53

En algún lugar de Roma, una figura oscura descendía por una rampa de piedra que conducía a un túnel subterráneo. El antiguo pasadizo estaba iluminado sólo por antorchas, de modo que la atmósfera era opresiva y calurosa. De algún lugar en el interior del túnel llegaban los ecos de las voces aterradas de hombres de edad avanzada que gritaban en vano.

Los vio cuando dobló la esquina, tal como los había dejado: cuatro ancianos aterrorizados, encerrados tras barrotes de hierro oxidados en un cubículo de piedra.

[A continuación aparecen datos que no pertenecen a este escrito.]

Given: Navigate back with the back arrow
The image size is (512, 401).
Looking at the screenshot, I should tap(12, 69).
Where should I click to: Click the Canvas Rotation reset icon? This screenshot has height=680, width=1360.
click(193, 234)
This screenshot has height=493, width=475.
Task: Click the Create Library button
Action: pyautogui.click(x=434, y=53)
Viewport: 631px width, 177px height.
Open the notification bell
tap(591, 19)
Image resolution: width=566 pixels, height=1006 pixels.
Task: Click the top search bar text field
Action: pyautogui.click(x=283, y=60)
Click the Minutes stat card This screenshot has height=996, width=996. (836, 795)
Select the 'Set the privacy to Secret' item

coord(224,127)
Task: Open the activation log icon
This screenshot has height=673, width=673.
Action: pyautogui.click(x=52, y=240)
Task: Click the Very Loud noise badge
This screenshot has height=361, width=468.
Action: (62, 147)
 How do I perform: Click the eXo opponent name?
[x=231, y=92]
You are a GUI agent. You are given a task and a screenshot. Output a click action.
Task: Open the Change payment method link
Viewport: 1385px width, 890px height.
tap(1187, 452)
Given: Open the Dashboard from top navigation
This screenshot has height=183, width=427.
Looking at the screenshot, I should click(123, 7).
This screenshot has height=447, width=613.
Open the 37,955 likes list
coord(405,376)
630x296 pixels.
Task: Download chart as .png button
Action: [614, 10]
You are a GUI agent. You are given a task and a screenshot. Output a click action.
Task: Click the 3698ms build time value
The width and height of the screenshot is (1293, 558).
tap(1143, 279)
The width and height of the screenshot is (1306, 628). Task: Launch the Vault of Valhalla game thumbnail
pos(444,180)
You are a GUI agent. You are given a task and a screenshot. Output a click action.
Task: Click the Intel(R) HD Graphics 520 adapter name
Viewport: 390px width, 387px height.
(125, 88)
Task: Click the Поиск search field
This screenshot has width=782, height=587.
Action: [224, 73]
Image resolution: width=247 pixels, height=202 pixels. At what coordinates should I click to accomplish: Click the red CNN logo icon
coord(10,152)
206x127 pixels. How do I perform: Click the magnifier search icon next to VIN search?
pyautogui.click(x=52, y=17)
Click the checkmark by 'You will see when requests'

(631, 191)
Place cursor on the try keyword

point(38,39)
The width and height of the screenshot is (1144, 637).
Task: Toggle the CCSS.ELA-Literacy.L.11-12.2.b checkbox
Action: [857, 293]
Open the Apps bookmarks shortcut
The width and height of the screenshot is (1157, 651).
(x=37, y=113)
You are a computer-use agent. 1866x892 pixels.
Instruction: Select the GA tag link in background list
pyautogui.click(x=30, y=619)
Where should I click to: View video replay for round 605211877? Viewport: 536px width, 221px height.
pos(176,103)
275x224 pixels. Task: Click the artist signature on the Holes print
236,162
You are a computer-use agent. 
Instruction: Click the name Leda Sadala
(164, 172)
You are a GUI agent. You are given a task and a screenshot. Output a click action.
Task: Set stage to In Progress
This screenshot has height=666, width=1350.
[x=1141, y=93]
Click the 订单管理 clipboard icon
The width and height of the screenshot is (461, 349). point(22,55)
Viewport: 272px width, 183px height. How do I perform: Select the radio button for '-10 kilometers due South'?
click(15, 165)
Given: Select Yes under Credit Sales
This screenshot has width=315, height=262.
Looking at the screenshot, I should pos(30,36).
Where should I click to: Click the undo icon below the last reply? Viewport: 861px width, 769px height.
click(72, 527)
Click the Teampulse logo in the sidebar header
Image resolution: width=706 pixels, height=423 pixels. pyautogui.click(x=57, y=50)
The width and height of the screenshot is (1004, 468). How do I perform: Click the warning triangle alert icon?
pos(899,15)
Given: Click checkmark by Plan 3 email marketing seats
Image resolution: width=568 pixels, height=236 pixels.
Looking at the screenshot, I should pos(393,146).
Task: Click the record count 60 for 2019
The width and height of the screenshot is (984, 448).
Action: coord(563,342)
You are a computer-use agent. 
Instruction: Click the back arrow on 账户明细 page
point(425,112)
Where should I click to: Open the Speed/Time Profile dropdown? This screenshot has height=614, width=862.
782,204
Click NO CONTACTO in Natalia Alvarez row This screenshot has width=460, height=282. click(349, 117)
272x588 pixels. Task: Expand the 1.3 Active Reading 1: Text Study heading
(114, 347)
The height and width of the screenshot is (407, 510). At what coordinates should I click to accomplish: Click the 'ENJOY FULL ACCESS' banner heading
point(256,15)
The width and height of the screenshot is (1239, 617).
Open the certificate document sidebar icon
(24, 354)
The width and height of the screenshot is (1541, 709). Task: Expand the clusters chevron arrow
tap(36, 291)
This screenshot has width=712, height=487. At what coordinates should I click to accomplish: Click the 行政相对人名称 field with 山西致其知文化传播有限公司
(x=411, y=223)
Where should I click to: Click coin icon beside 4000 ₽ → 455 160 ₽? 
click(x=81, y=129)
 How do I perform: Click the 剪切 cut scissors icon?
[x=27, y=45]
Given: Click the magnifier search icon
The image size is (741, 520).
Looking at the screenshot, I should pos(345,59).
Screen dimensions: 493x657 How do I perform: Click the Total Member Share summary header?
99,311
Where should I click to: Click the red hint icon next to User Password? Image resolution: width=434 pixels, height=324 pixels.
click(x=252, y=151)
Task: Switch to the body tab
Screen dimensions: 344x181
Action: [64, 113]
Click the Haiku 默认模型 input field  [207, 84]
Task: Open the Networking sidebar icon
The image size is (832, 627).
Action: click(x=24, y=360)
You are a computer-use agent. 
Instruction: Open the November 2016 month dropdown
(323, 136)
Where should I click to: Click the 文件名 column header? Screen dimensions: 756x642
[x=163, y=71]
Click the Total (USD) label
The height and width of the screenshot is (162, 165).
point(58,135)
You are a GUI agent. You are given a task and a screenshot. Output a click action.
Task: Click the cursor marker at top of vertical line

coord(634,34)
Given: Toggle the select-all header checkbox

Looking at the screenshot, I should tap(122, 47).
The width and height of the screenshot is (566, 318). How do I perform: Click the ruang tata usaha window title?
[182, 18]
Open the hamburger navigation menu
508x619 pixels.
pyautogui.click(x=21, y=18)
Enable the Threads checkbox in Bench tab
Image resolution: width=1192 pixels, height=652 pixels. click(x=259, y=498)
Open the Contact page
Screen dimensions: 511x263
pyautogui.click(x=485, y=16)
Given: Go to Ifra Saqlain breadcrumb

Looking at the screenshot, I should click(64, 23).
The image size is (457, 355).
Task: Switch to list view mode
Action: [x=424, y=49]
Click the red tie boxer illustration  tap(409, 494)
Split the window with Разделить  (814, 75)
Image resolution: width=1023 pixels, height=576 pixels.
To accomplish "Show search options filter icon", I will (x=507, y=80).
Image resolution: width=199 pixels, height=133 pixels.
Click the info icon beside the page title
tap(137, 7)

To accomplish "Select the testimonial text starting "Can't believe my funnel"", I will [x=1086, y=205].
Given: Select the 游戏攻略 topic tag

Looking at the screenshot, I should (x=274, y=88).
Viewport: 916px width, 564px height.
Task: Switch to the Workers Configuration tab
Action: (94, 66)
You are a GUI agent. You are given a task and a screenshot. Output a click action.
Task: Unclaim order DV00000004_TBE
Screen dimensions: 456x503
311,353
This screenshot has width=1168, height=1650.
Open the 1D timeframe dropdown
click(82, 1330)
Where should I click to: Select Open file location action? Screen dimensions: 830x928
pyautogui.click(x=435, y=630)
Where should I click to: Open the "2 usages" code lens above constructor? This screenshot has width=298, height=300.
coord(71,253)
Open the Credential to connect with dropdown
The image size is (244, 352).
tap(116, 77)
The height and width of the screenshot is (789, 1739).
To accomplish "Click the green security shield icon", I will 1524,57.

Qui êtes-vous? —preguntó uno de los hombres en francés—. ¿Qué quiere de nosotros?

Hilfe! —dijo otro en alemán—. ¡Déjenos salir!

—¿Sabe quiénes somos? —preguntó uno en inglés, con acento español.

—Silencio —ordenó la voz rasposa. El tono era terminante.

El cuarto prisionero, un italiano silencioso y meditabundo, miró el abismo negro de los ojos de su captor y juró que veía el infierno. Que Dios nos asista, pensó.

El asesino consultó su reloj y luego volvió a examinar a sus prisioneros.

—Bien —dijo—. ¿Quién será el primero?